Locality of space: the neighbor of accessed data may be accessed together.
Associativity
Direct mapped cache
- each location in the main memory can go in only one entry in the cache.
- Let x be block number in cache, y be block number of memory, and n be number of blocks in cache, then mapping is done with the help of the equation x = y mod n.
- good best-case time, but unpredictable in the worst case
Fully associative cache
- any memory address can be stored in any location in the cache.
- flexible
- complex and difficult to implement, as they require additional hardware to search the entire cache for the correct location to store or retrieve data.
- the best miss rates, but practical only for a small number of entries
N-way set associative cache: a combination of direct mapped cache and fully associative cache.
Write policies
write-through
write is done synchronously both to the cache and to the backing store.
write-back
initially, writing is done only to the cache. The write to the backing store is postponed until the modified content is about to be replaced by another cache block.
Evaluate
Amdahl’s Law
The improvement of single part of the system contributes to the whole system has relation to the percentage of the improved part.
MIPS, aka Million Instructions Per Second,
MFLOPS, aka Million Floating-point Operations per Seconds
Benchmarking
SPEC…
Parallel Technology
Use parallel in instruction-level to improve the performance, such as pipeline technology.
Instruction level parallelism
- handle multiple instructions at the same time
Task level parallelism
- multiple tasks
Job level parallelism
- multiple jobs
Parallel in multiple computers
loosely coupled system
multiple computers share the same physical memory device such as disk.
tightly coupled system
multiple computers share the same memory.
Pipeline
A repetitive process is decomposed into several sub-processes, and each sub-processes is realized by a special functional component.

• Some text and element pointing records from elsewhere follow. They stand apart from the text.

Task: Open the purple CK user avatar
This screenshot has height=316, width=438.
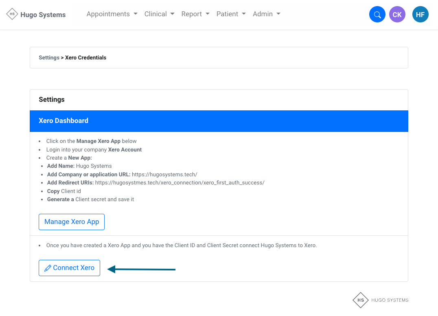Action: click(x=397, y=15)
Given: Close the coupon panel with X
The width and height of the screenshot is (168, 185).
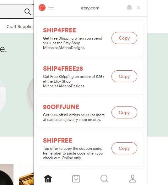Looking at the screenshot, I should (138, 8).
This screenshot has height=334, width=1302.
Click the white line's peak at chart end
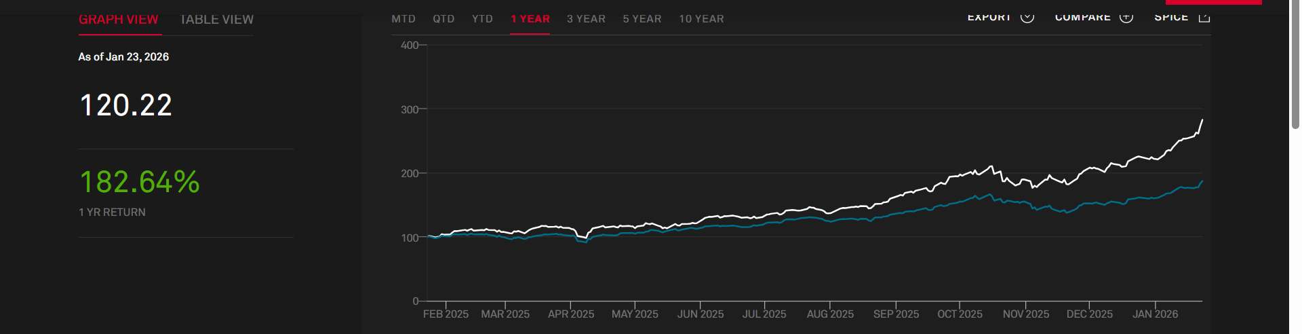(1202, 120)
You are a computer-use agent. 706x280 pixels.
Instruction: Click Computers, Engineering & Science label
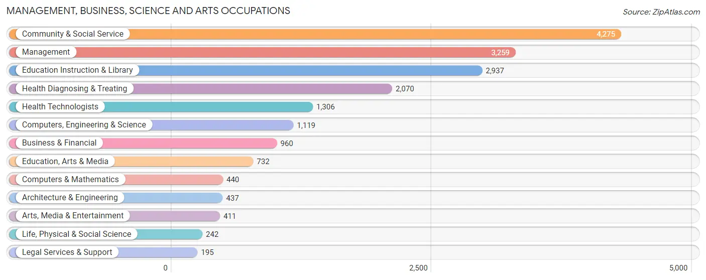tap(84, 125)
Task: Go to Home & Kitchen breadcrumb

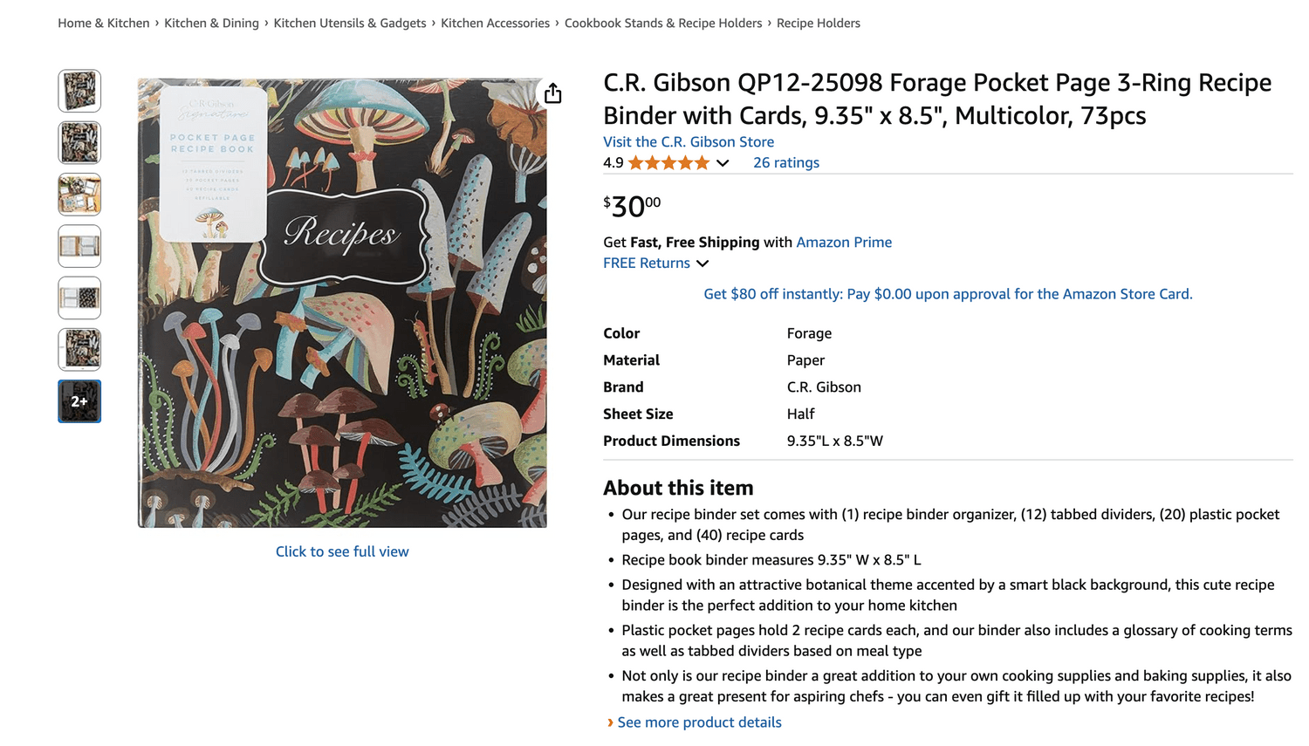Action: 104,24
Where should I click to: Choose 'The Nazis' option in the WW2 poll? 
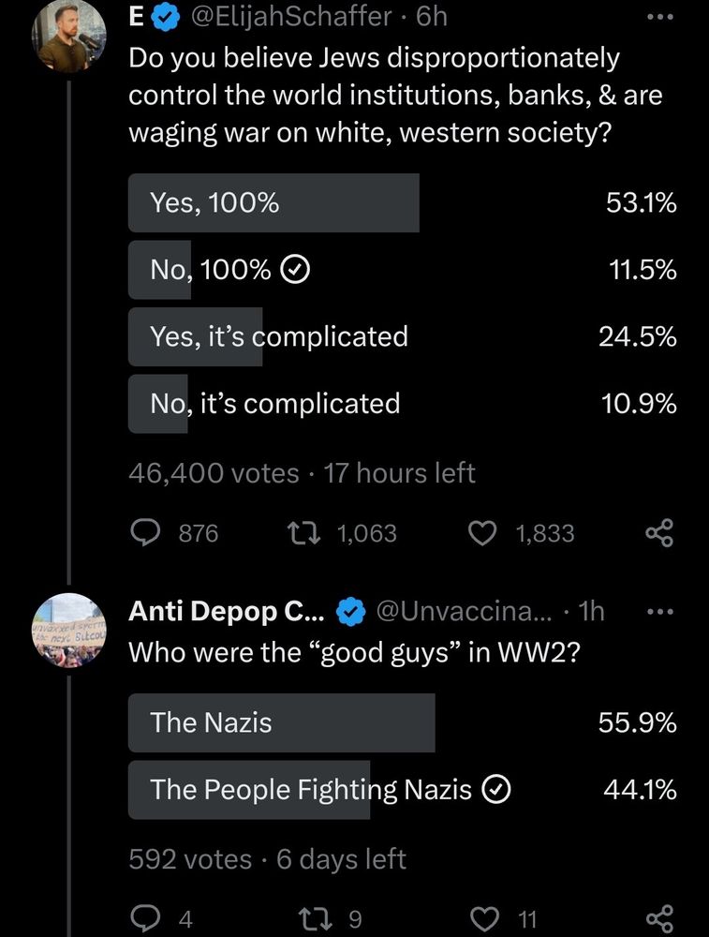[281, 722]
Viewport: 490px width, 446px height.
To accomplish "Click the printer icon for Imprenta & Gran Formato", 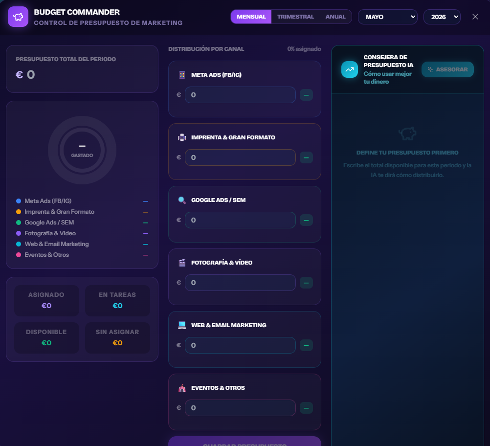I will [x=182, y=137].
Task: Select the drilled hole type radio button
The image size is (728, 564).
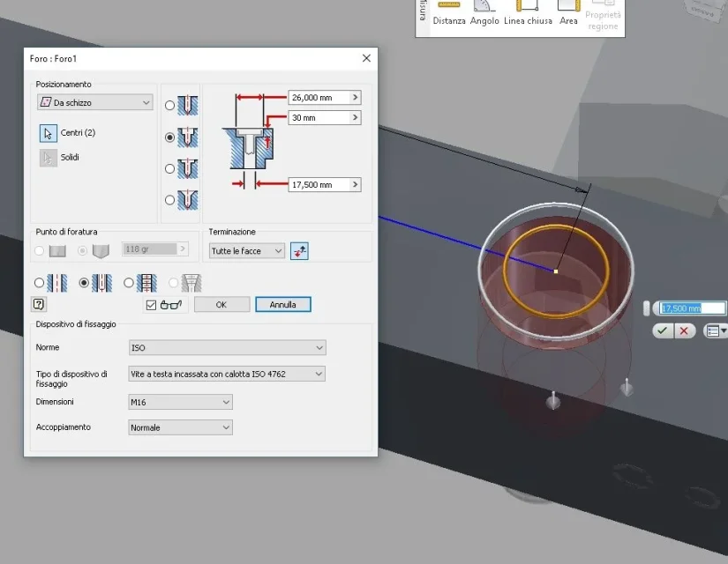Action: pos(170,106)
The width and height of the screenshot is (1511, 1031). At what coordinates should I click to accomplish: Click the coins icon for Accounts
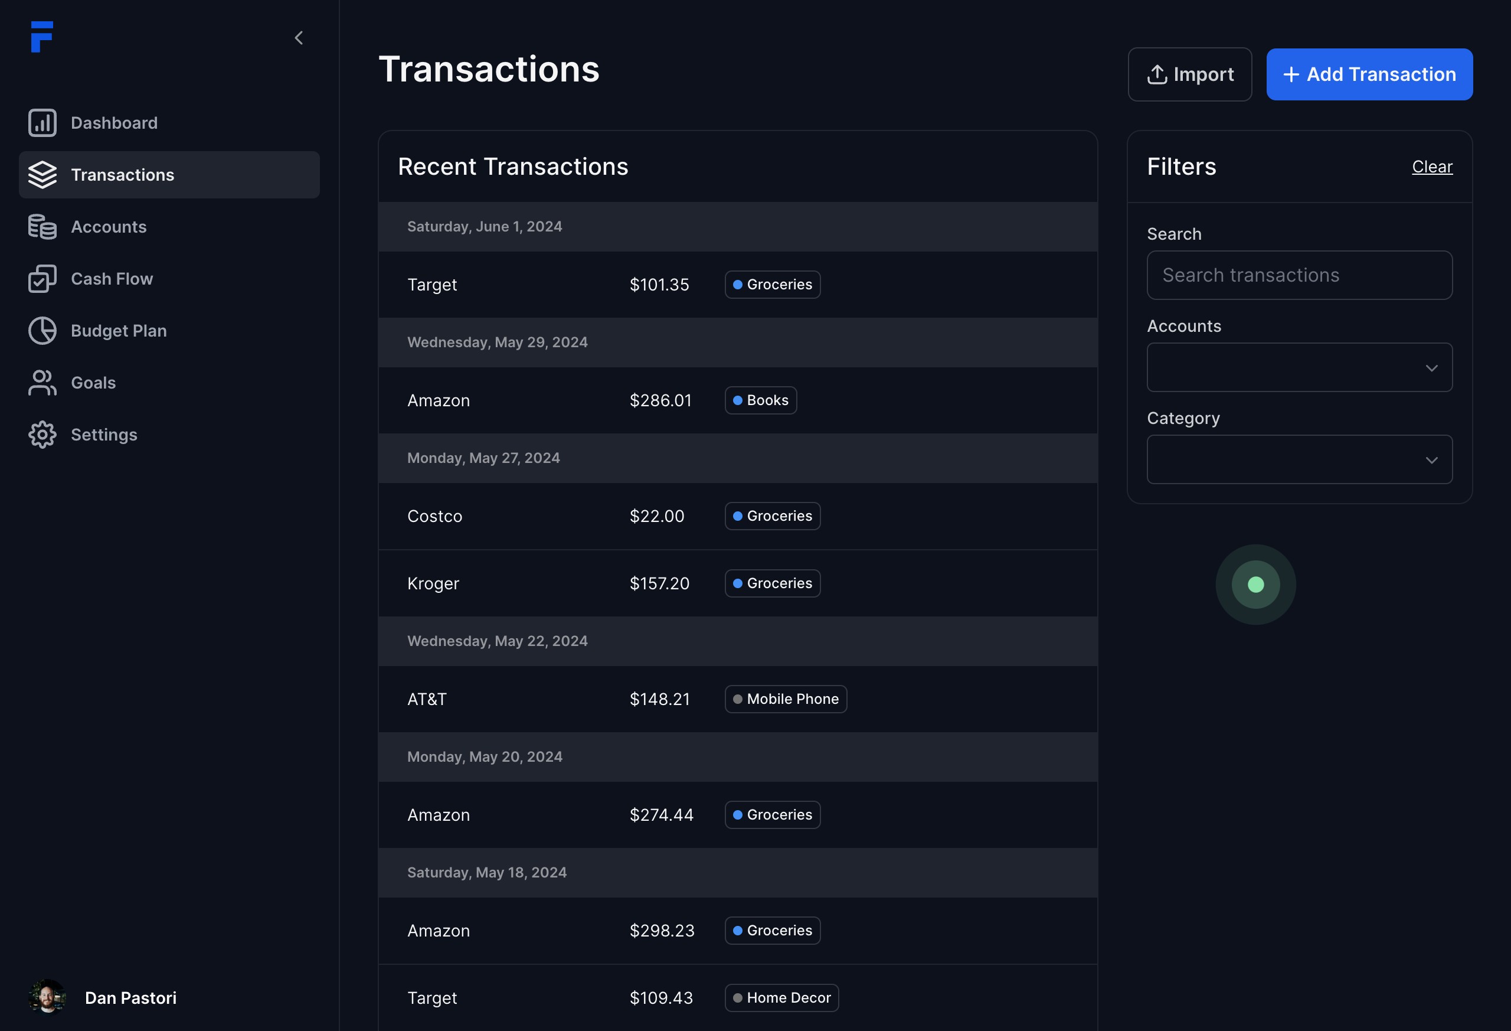[42, 227]
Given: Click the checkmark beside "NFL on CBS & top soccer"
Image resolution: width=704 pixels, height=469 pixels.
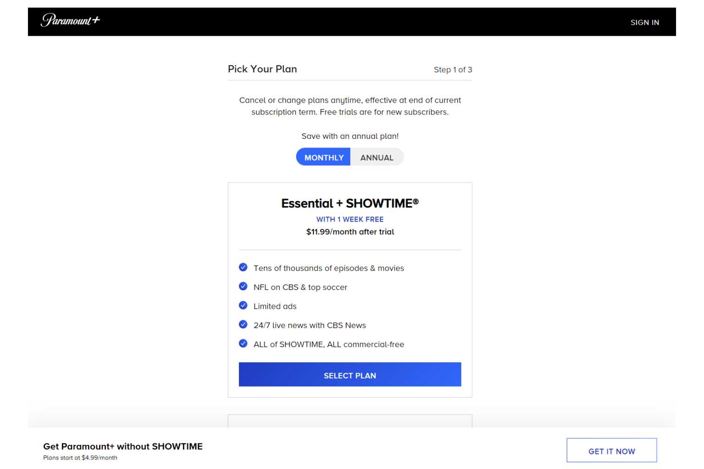Looking at the screenshot, I should [243, 286].
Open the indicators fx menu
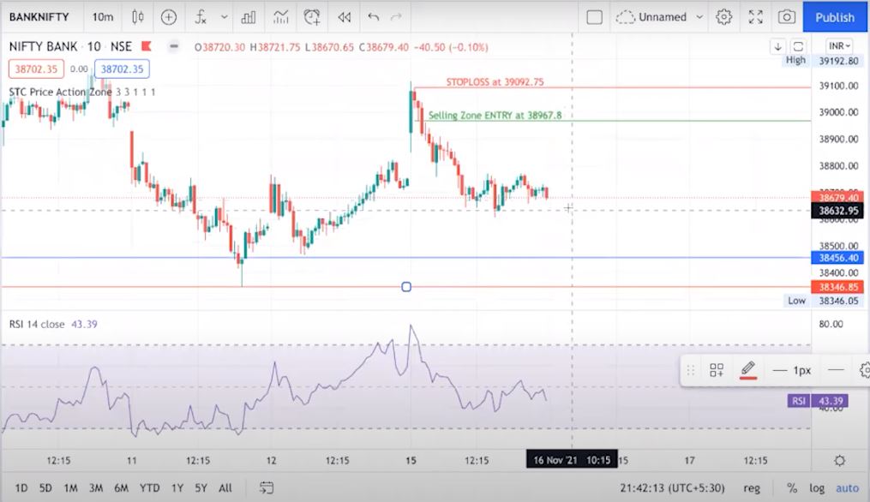Image resolution: width=870 pixels, height=502 pixels. pos(201,16)
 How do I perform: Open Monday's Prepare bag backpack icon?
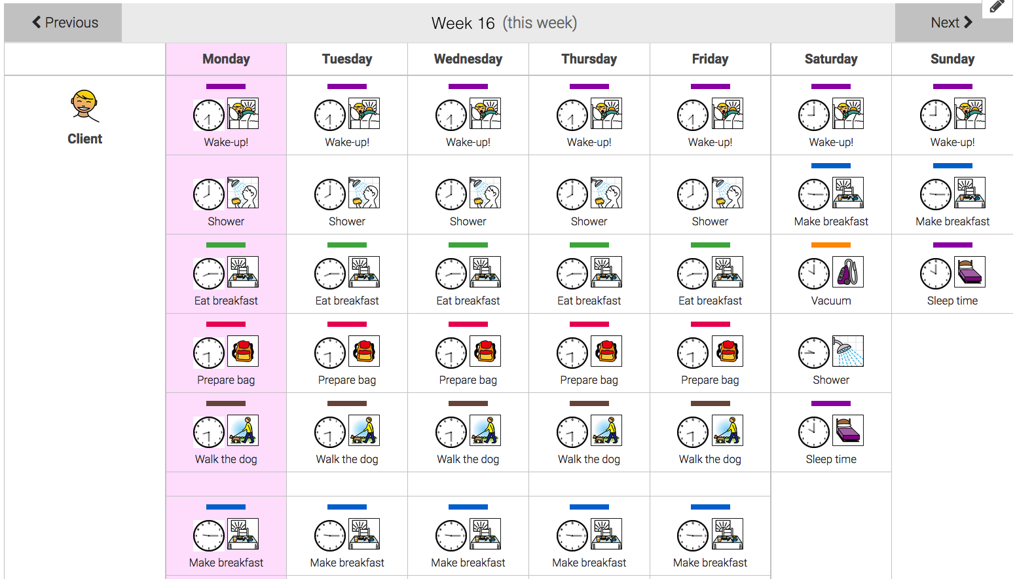(243, 351)
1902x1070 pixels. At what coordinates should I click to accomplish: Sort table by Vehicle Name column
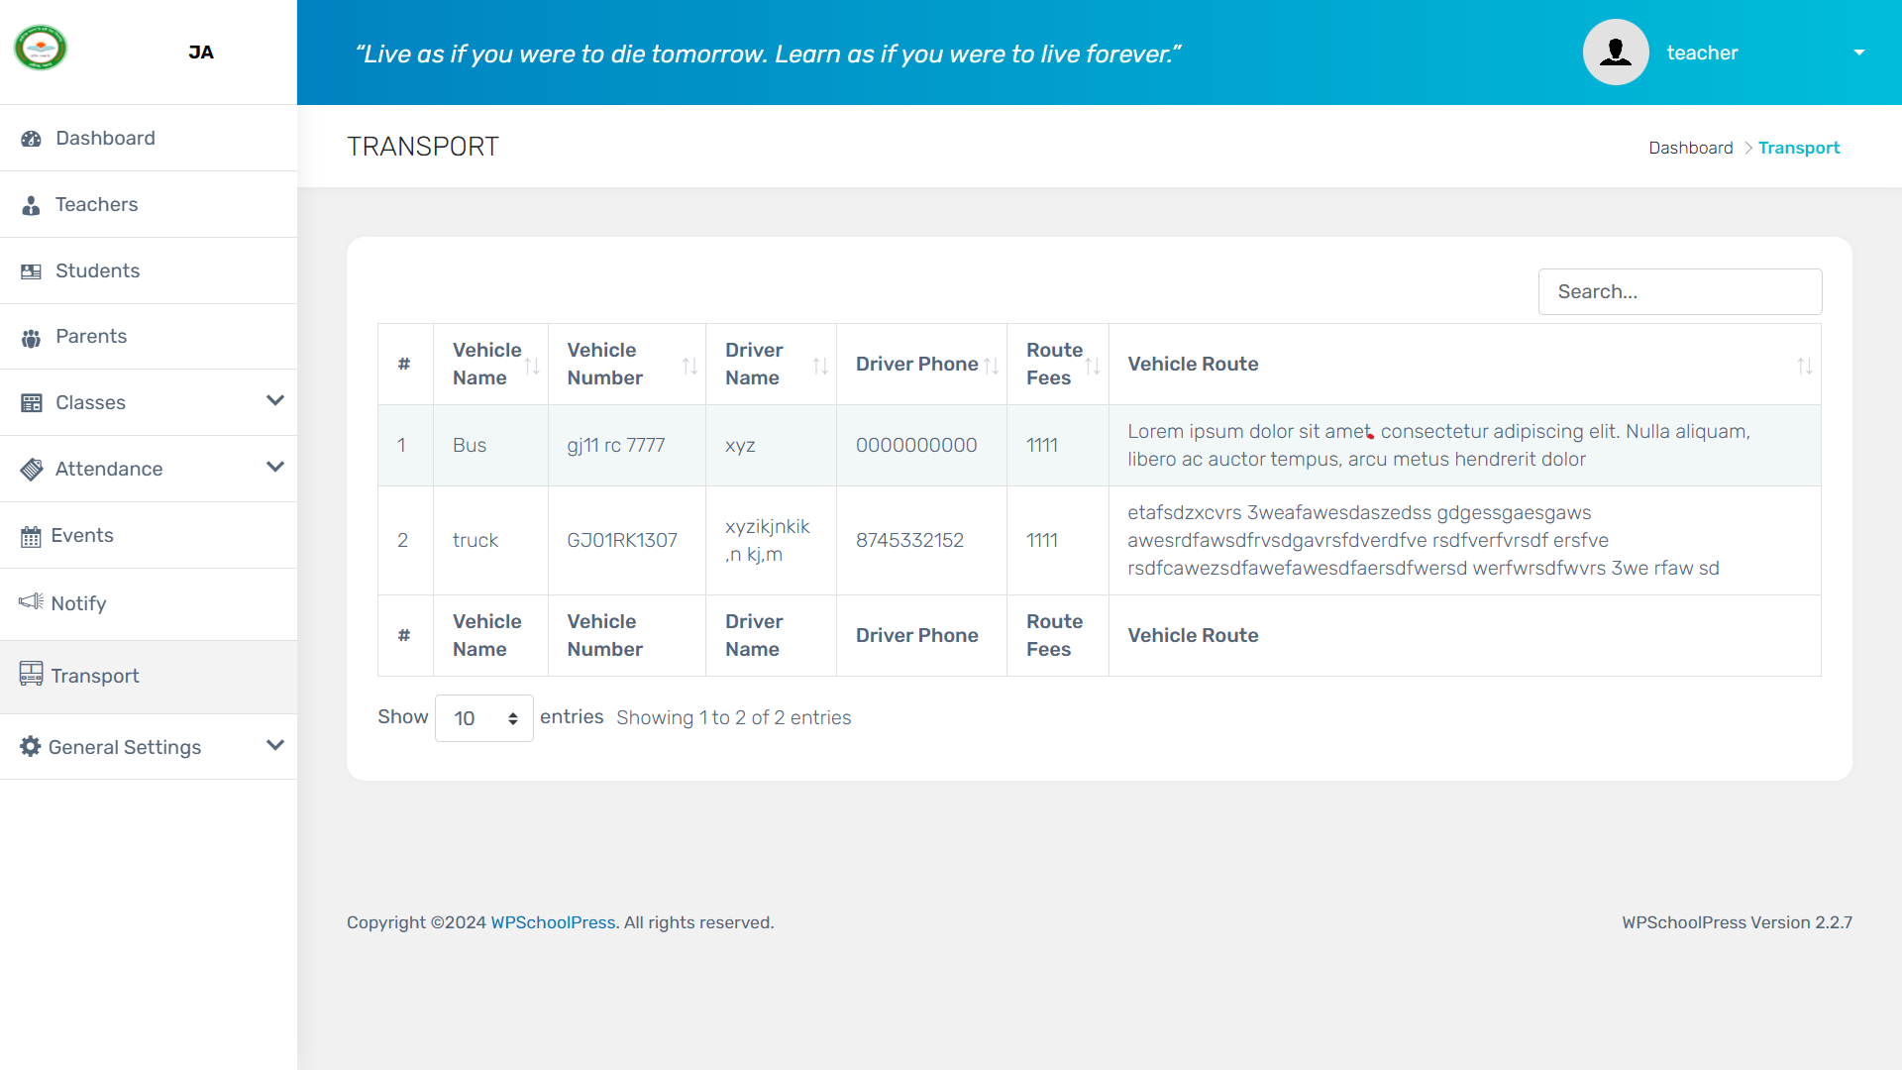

Stagger multiple processes in time and pass through the functional segments in turn, so that each sub-process can be performed in parallel with other sub-processes.
5-stage Pipeline
IF ID EX MEM WB
Instruction Fetch
Use the content in the PC as address to access the memorizer to fetch the stored instruction and store it in instruction register IR.
Instruction Decode
Decode the instruction to get the requested operand in the instruction.
Execute
load and store instruction
ALU: calculate the fetched operand
Memory
load and store instruction: read or store the data into the memorize unit
the other instruction: do nothing.
Write Back
ALU and load instruction write the result into common registers.
Conflict
Data conflict
The later instruction read the data before it’s written into common register by the former instruction.
DADD R1, R2, R3
DSUB R4, R1, R5
DSUB needs the result of DADD.
Structure conflict
The amount of hardware resource can’t satisfy the request of parallelism.
Control conflict
jmp instruction
Conflict Avoiding
Linear:
Dynamic Scoreboard Scheduling Algorithm
uses register renaming and a common data bus to avoid data hazards and reduce the need for stalling the pipeline.
dispatch in order, execute out-of-order, commit in order. 顺序发射,乱序执行,顺序提交。
Register renaming: reservation station, ReOrder Buffer (ROB)
具体的流程记不住,问到了就直接寄。